If you’ve never had to pull together a comps list, you may think it’s an easy thing to do. But it’s surprisingly difficult, and often requires beginning at square one for each analysis.
When creating a list, as a starting point it makes sense to look at the comps provided by market data vendors. But, and quite rightly, these are often skeptically viewed. Sometimes the client will have its own list, but often this will need some tweaking. Coming up with a comps list is much more challenging than industry outsiders would imagine and largely because each time a comps list is created, you’re recreating the wheel and not tapping into the knowledge of your colleagues.
Unless you’ve been living under a rock, you’ll be familiar with the concept of crowdsourcing.
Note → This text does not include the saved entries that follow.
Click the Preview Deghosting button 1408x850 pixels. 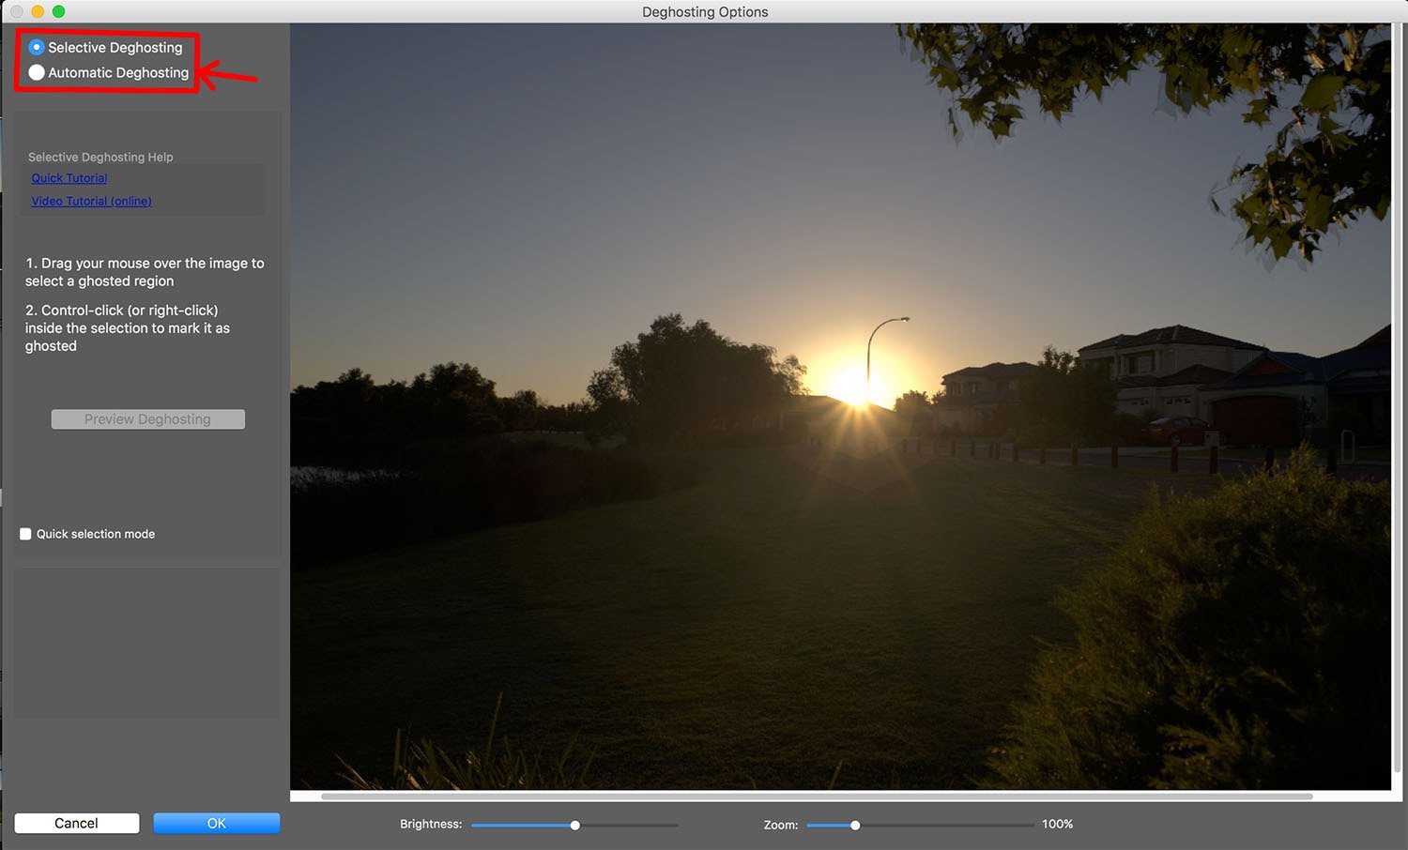[x=147, y=418]
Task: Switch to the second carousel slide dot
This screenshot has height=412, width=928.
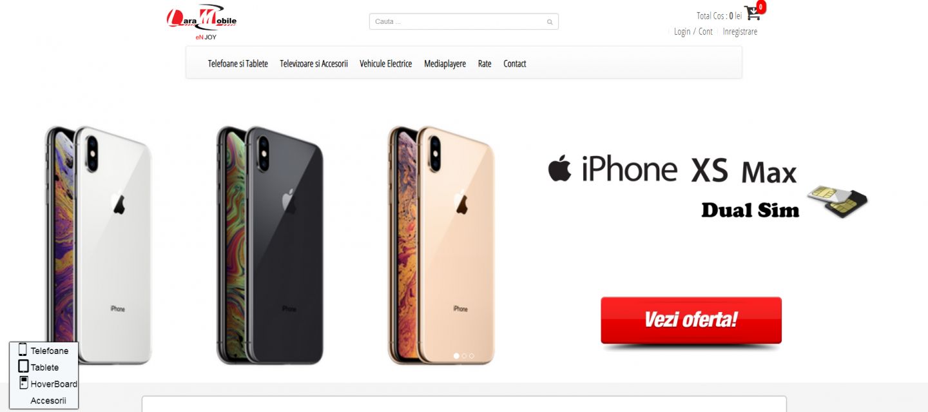Action: pyautogui.click(x=464, y=356)
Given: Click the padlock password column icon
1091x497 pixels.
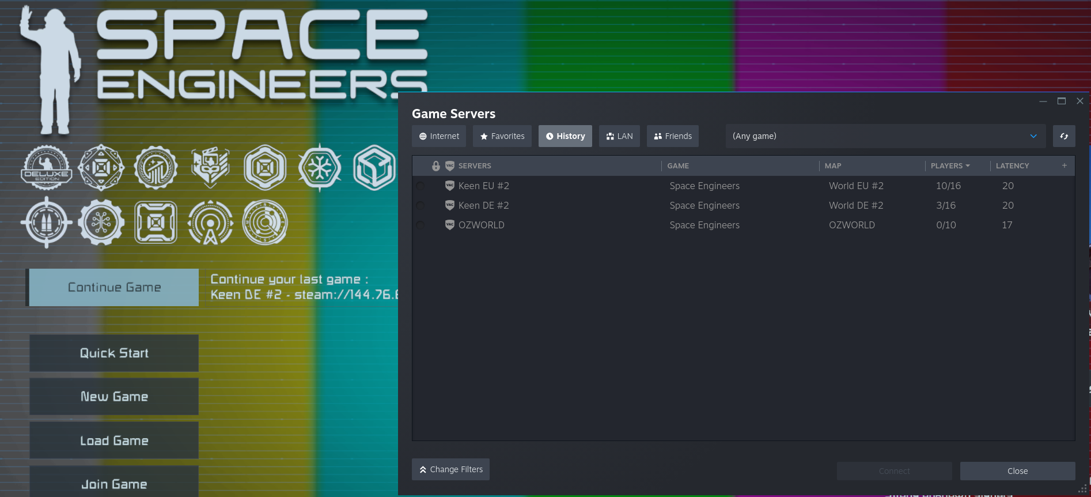Looking at the screenshot, I should click(x=436, y=166).
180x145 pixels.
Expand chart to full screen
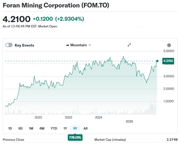pyautogui.click(x=129, y=45)
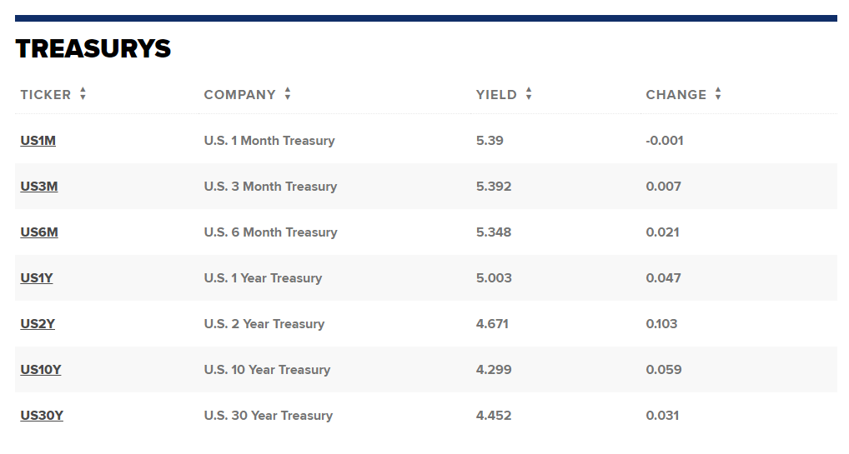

Jeff Howe introduced the portmanteau in a 2006 Wired article, but the concept has been around for thousands of years. In a companion blog, Howe described crowdsourcing as:
“Simply defined, crowdsourcing represents the act of a company or institution taking a function once performed by employees and outsourcing it to an undefined (and generally large) network of people in the form of an open call. This can take the form of peer-production (when the job is performed collaboratively) but is also undertaken by sole individuals. The crucial prerequisite is the use of the open call format and the large network of potential laborers.”
For investment banks, crowdsourcing is a much more relevant concept than you would imagine.
The diagram below depicts all of the employees at an investment bank. Each dot represents a department, and the circle represents the bank. It looks like everyone is working together, right?
But, in reality, banks are structured as silos.
Given this, a bank isn’t functioning as a single entity any longer. Instead, it’s operating as a series of smaller firms. This prevents knowledge from traveling across groups.
The rationale for siloing is solid. It’s to protect clients and confidentiality, but there is value in reconfiguring how silos are established to allow the cross-pollination of ideas and better sharing of knowledge among peers. Your peers are smart, and their interests are aligned with yours, unlocking the knowledge that exists in those silos, could effectively magnify what is known by a factor of 10-100x for most banks.
With this, creating a comps list could be transformed from a multi-day task to small errand. Unleashing the millions of data points that represent all of their comparables knowledge could save thousands of hours.
What’s needed is a system that examines every set of comparables ever used and the intra-relationships across different companies. This information could then be compressed into a list, ready for use.
To generate a list of five comps, this crowdsourced-based system could produce a list of the five most commonly used comparable companies used by your bank for your primary company. If you need more or fewer comps, it would require a simple changing of the scale. Add in the ability to select a time period of when the comps were provided, and you have a robust system that even accounts for large corporate actions. And, if you personalize this, that knowledge can be stored and used to create future comps list, creating a new proprietary asset for your firm: an ever-evolving comps database.
There are opportunities to crowdsourced knowledge beyond just comps, but an important thing to build into any crowdsourced model is a “need to know” rule. For instance, scrubbed numbers are ripe for crowdsourcing, but these can’t be broadly shared in case they contain inside information, so controlling access is vital (at Pellucid, we have an opt-in model for scrubbed numbers to address this). Knowing the intricacies of the data you're working with is critical, but once developed, the potential of crowdsourcing as a resource-saving tool is enormous.